= Raphael Yuster =

Israeli mathematician

Raphael "Raphy" Yuster (רפאל יוסטר) is an Israeli mathematician specializing in combinatorics and graph theory. He is a professor of mathematics at the University of Haifa. He is a recipient of the Nerode Prize for his work on color-coding, and is also known for the Alon–Yuster conjecture relating the chromatic numbers of graphs to the number of disjoint copies of a smaller graph that can be found in a larger one, later proven by János Komlós, Gábor N. Sárközy, and Endre Szemerédi.

==Education and career==
Yuster was a student at Tel Aviv University, where he received a bachelor's degree in 1989, a master's degree in 1991, and a Ph.D. in 1995. His doctoral dissertation, Non Constructive Graph Theoretic Proofs and Their Algorithmic Aspects, was supervised by Noga Alon.
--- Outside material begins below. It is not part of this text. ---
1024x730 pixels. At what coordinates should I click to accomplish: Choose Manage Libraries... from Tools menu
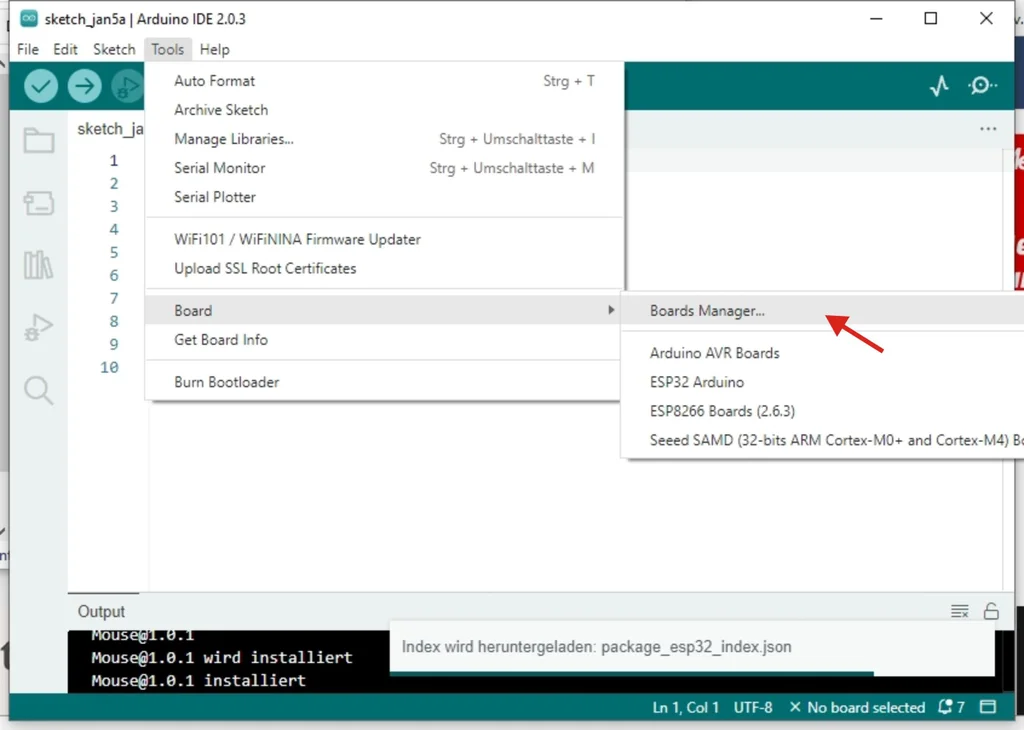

He has been a faculty member at the University of Haifa since 2004.

==Recognition==
With Noga Alon and Uri Zwick, Yuster was a recipient of the 2019 Nerode Prize, given for their work on color coding, an application of the probabilistic method to subgraph isomorphism.

His work with Zwick on sparse matrix multiplication received the 2023 European Symposium on Algorithms Test-of-Time Award.